Go through the entries below and print each one exactly.

** Opening Information supplied block **

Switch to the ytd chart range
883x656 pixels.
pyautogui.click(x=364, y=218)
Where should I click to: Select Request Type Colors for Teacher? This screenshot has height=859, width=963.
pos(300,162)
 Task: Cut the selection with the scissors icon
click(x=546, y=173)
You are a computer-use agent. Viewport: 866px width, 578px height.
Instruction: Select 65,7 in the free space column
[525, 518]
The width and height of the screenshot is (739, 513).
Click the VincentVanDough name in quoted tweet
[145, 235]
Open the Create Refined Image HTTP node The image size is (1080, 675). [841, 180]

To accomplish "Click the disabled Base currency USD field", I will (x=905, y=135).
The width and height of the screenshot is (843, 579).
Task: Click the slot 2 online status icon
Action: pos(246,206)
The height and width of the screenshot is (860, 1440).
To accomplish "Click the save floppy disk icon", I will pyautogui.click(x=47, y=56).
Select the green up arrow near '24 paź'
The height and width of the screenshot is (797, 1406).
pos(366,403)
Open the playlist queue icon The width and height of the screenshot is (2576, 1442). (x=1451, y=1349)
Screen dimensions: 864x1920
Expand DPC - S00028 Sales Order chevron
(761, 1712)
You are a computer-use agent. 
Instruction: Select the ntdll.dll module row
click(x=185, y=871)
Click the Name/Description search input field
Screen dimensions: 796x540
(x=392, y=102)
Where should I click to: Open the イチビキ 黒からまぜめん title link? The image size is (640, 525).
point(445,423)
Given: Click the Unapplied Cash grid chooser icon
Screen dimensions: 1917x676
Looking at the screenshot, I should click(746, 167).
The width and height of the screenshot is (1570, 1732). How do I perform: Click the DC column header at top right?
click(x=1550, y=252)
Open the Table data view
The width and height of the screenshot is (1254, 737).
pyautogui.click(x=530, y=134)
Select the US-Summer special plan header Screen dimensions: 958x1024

** Closing Information supplied block **

Completed task:
Switch to the ytd chart range
883x656 pixels.
pyautogui.click(x=364, y=218)
Where should I click to: Select Request Type Colors for Teacher? This screenshot has height=859, width=963.
pos(300,162)
 Task: Cut the selection with the scissors icon
click(x=546, y=173)
You are a computer-use agent. Viewport: 866px width, 578px height.
Instruction: Select 65,7 in the free space column
[525, 518]
The width and height of the screenshot is (739, 513).
Click the VincentVanDough name in quoted tweet
[145, 235]
Open the Create Refined Image HTTP node The image size is (1080, 675). [841, 180]

To accomplish "Click the disabled Base currency USD field", I will (x=905, y=135).
The width and height of the screenshot is (843, 579).
Task: Click the slot 2 online status icon
Action: pos(246,206)
The height and width of the screenshot is (860, 1440).
To accomplish "Click the save floppy disk icon", I will pyautogui.click(x=47, y=56).
Select the green up arrow near '24 paź'
The height and width of the screenshot is (797, 1406).
pos(366,403)
Open the playlist queue icon The width and height of the screenshot is (2576, 1442). (x=1451, y=1349)
Screen dimensions: 864x1920
Expand DPC - S00028 Sales Order chevron
(761, 1712)
You are a computer-use agent. 
Instruction: Select the ntdll.dll module row
click(x=185, y=871)
Click the Name/Description search input field
Screen dimensions: 796x540
(x=392, y=102)
Where should I click to: Open the イチビキ 黒からまぜめん title link? The image size is (640, 525).
point(445,423)
Given: Click the Unapplied Cash grid chooser icon
Screen dimensions: 1917x676
Looking at the screenshot, I should click(746, 167).
The width and height of the screenshot is (1570, 1732). How do I perform: Click the DC column header at top right?
click(x=1550, y=252)
Open the Table data view
The width and height of the screenshot is (1254, 737).
pyautogui.click(x=530, y=134)
Select the US-Summer special plan header Screen dimensions: 958x1024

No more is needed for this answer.